What on earth does Be off with you! have as its understood grammatical subject? (I know the phrase is a bit archaic and fairy-storyish; but it gets 40,000 Google hits. We've all encountered it.) You see, the understood subject can't be second person, as in imperatives, because then the pronoun in the with-phrase would be obligatorily reflexive (as in Be gentle with yourself), and we would find *Be off with yourself! instead. But we don't.

Updates, November 24th:

1. To the various people who have asked me whether I know the paper by the mythical Quang Phuc Dong (now known to be the late James McCawley) on English sentences without overt grammatical subject, yes, of course. Every linguist who remembers who broke the glass (it was Floyd), or who can recall when Mick Jagger first said he wouldn't want to still be performing when he was 40, remembers Jim McCawley's lovably puerile experiments in pseudonymous pornolinguistic and scatolinguistic underground essays. Quang discusses expressions such as Fuck you, which have a similar lack of overt subject. (Lonnie Chu seems to have stashed a copy of his paper on the web here.)

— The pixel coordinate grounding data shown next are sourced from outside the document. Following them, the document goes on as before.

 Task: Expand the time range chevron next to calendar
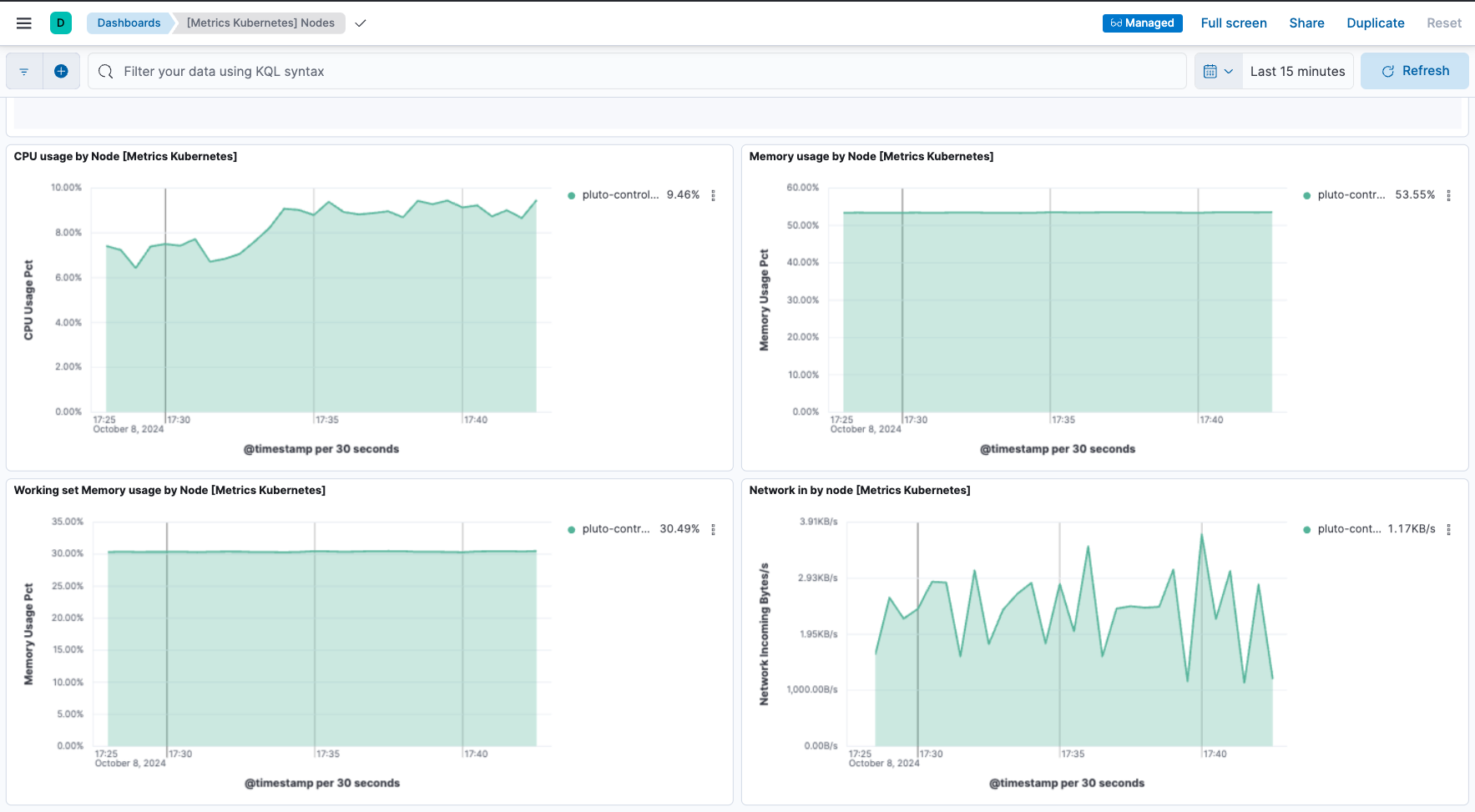1229,71
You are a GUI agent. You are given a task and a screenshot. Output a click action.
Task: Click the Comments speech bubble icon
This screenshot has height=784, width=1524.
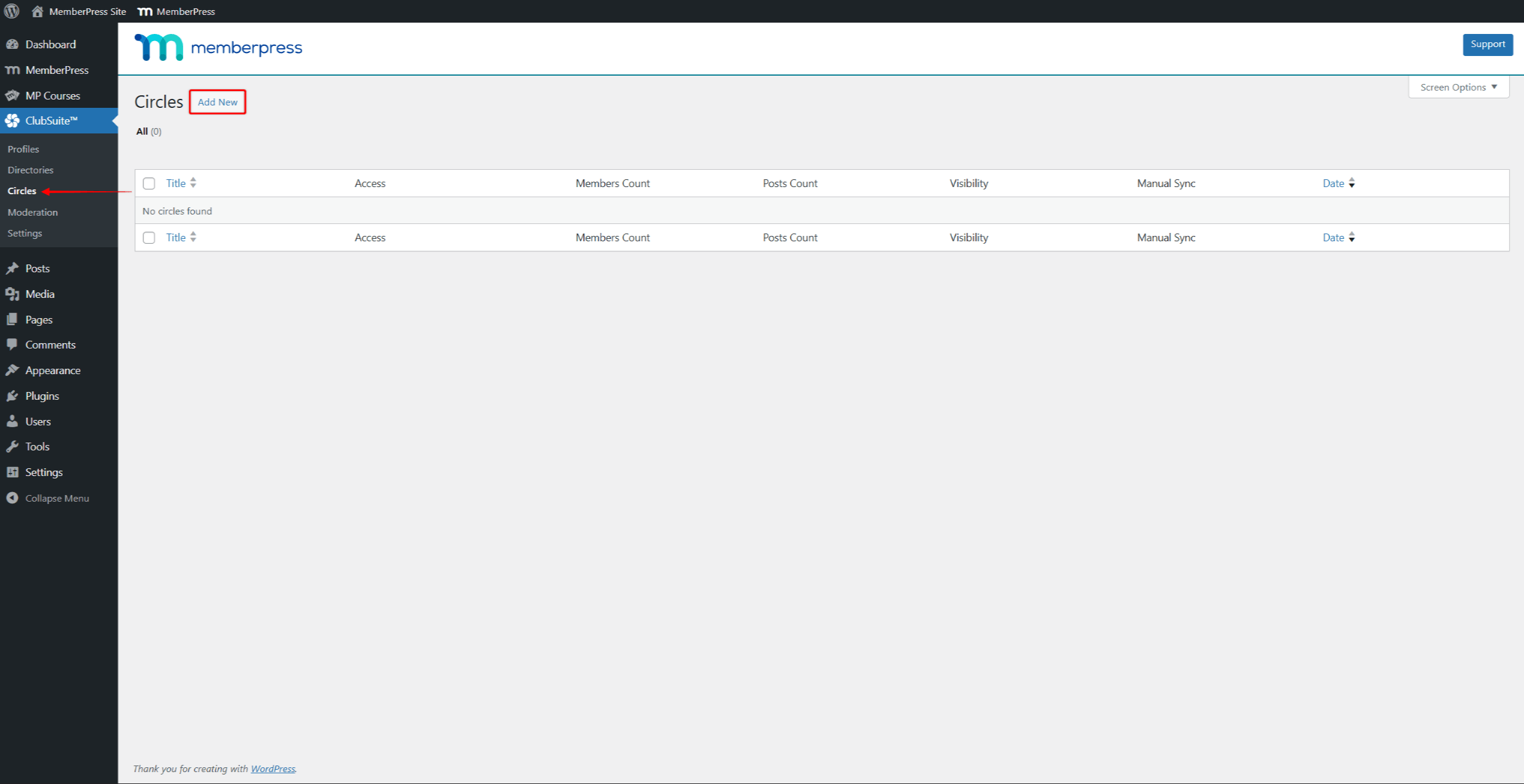tap(13, 344)
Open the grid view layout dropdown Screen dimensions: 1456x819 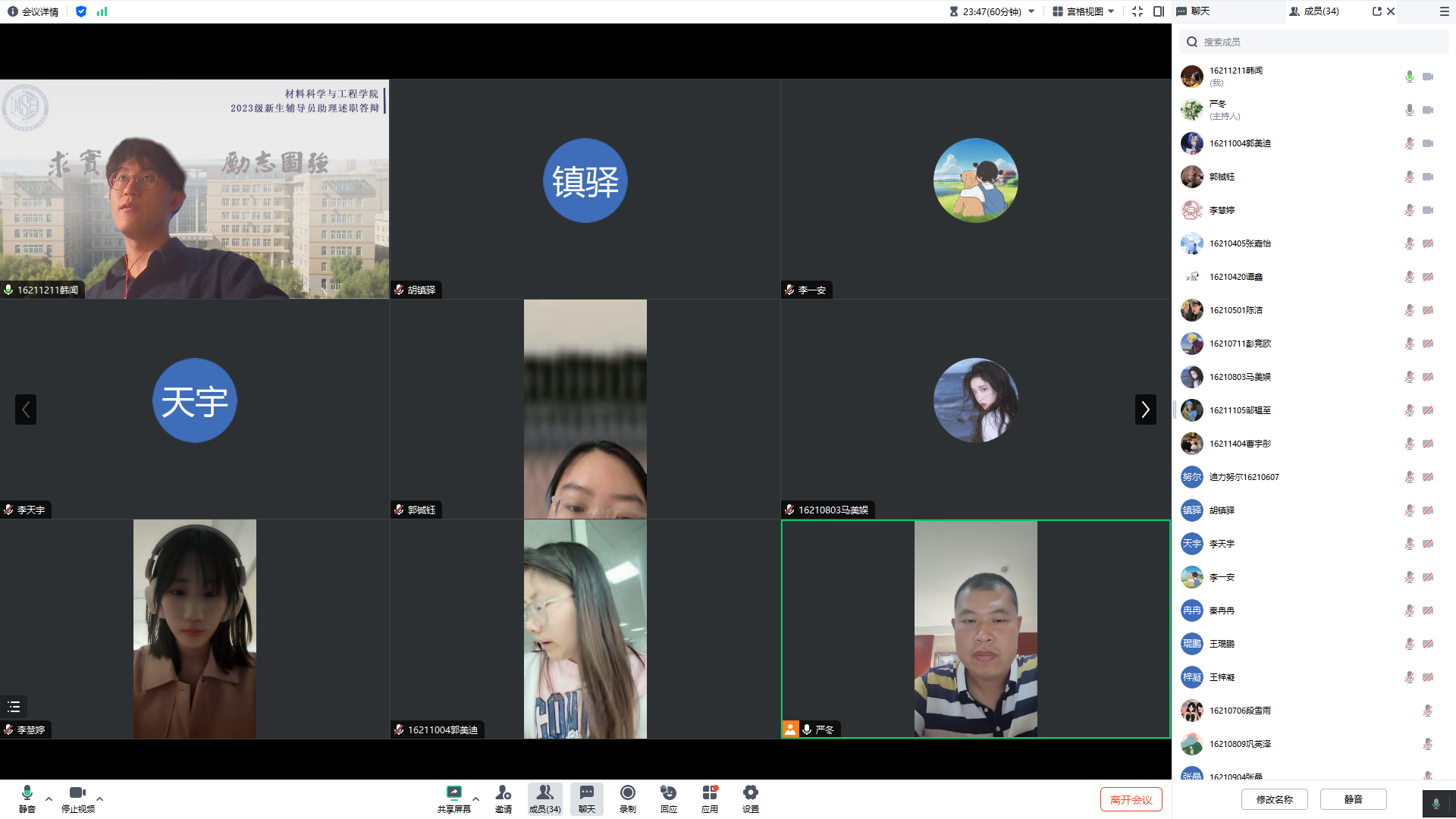coord(1084,11)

2. To the several people who have suggested that Be off with you is a calque on an Irish phrases like Amach leat "out with you", I would point out that this says nothing about the problem I raised, which is about what the understood subject could be.

3. To the people who have suggested that the understood subject is "the devil", so that Be off with you really communicates The devil be off with you, or May the devil be off with you, I have a simple refutation to offer (and it is suggested by an argument of Quang's): it is simply that if you were saying "Be off with you!" to Satan himself, then under this hypothesis we would expect a reflexive:

*Hey Satan, be off with yourself!

But that doesn't seem to be what one would say.

4. The best hypothesis so far (thanks to Chris Weimer for this) is that the you of Be off with you is an archaism from the time when the accusative forms of the pronouns were frequently used instead of the reflexive forms. One well-known line showing this clearly is Now I lay me down to sleep (me for myself), and more recently, in Wilbur Harrison's grand old blues number "Kansas City":

They got some crazy little women there,
And I'm going to get me one.
This non-reflexive-form pronoun usage could perhaps be the solution for some of Quang's cases as well: after all, in modern colloquial English we find Fuck you alongside Go fuck yourself. However, expressions like Damn you and To hell with you remain a problem, because we never find *Damn yourself or *To hell with yourself. Yet as Quang notes, Damn God! is grammatical, and *Damn himself! is not (and the same applies to To hell with God! and *To hell with himself!), which means the understood subject in these cases cannot be God either.

5. For a truly radical suggestion about Damn you, Fuck you, etc., see The Cambridge Grammar of the English Language, pages 1360-1361, especially footnote 70 on page 1361. It astonished me when we thought it up. It is too radical for me to repeat here. You are just going to have to lift CGEL down from the shelf, or make a trip to the library.

6. One other observation, which could be quite important, is from David Denison: he points out that there are with-phrases within which the reflexive requirement does not apply, e.g., Take me away with you (it is not *Take me away with yourself. Notice also, He's taken her away with him (*with himself), I'll keep it with me always (*with myself always). Now, there are also with-phrases into which the reflexive requirement does apply; e.g., I'm so pleased with myself (*with me), or You're never happy with yourself (*with you). But as a rough first guess at how things fall out, it looks to me like in the latter cases the with-phrases are complements, and in Take me away with you the with-phrase might be an adjunct. (It's a bit hard to tell, because the phrase take X away with Y is so familiar, it's almost a fixed formula.) It could just be that the right answer to my original question is that simple: with you in Be off with you! is an adjunct; end of story. However, it also might not be; see the next update.

7. Randy Alexander has pointed out something really important (and I can't believe I overlooked the task of checking this, because it is so simple): he searched with Google for the string "be off with yourself"; and there are thousands and thousands of hits, many of them from a long time ago. We even find (in an 1852 story) "Say to him, Be off with yourself, Satan"! So it looks like there has been plenty of variation between Be off with you and Be off with yourself down the years. That fact returns us to favoring update 4 again.

Do you see how complex and fascinating and yet ultimately amenable to investigation this syntax business is?